NCJ Number
129834
Journal
Governing the States and Localities Volume: 4 Issue: 8 Dated: (May 1991) Pages: 30-35
Date Published
1991
Length
6 pages
Annotation
In many States, a new form of the orphanage is helping meet children's needs not met by family preservation services and the foster care system.
Abstract
Orphanages have been a taboo subject under State and national policies that have emphasized services to preserve the family and foster care as a short-term placement until children can be returned to their parents. Joyce Ladner, a professor of sociology at Howard University in Washington, D.C., argues, however, that the current system of family preservation and foster care was designed for another time and place where a kinship network of care was in place and when drugs, homelessness, crime, and unemployment were not destroying neighborhoods and families.
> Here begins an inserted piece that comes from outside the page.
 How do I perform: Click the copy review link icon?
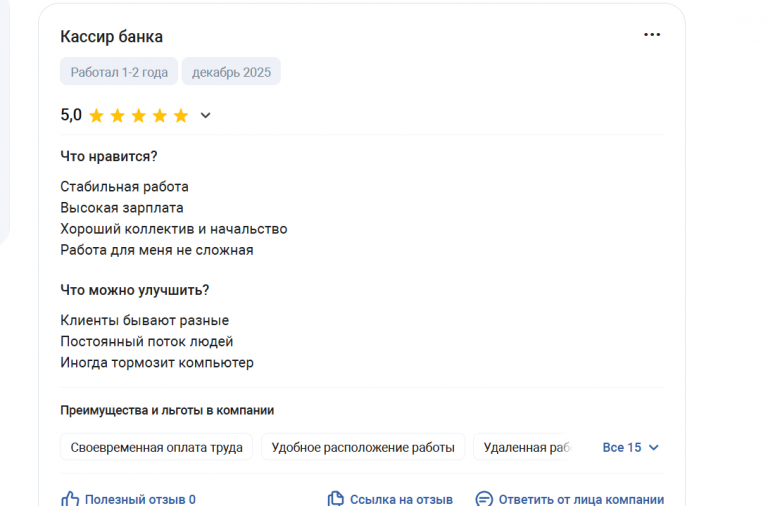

The current dynamics of social disintegration affecting many families is leaving many children with the need for long-term care. The problem is compounded by the fact that more abused and neglected children are coming into the foster-care system than it can handle, and the number of foster families available to provide shelter for children is dwindling. The Villages is helping to address this problem by providing long-term care in a home-like environment using surrogate parents for as many as 10 children. The surrogate parents are paid professionals, and the houses are owned and administered by the Villages, a nonprofit social service agency. Such a structure of child care provides a needed option in a basic repertoire of child protection services.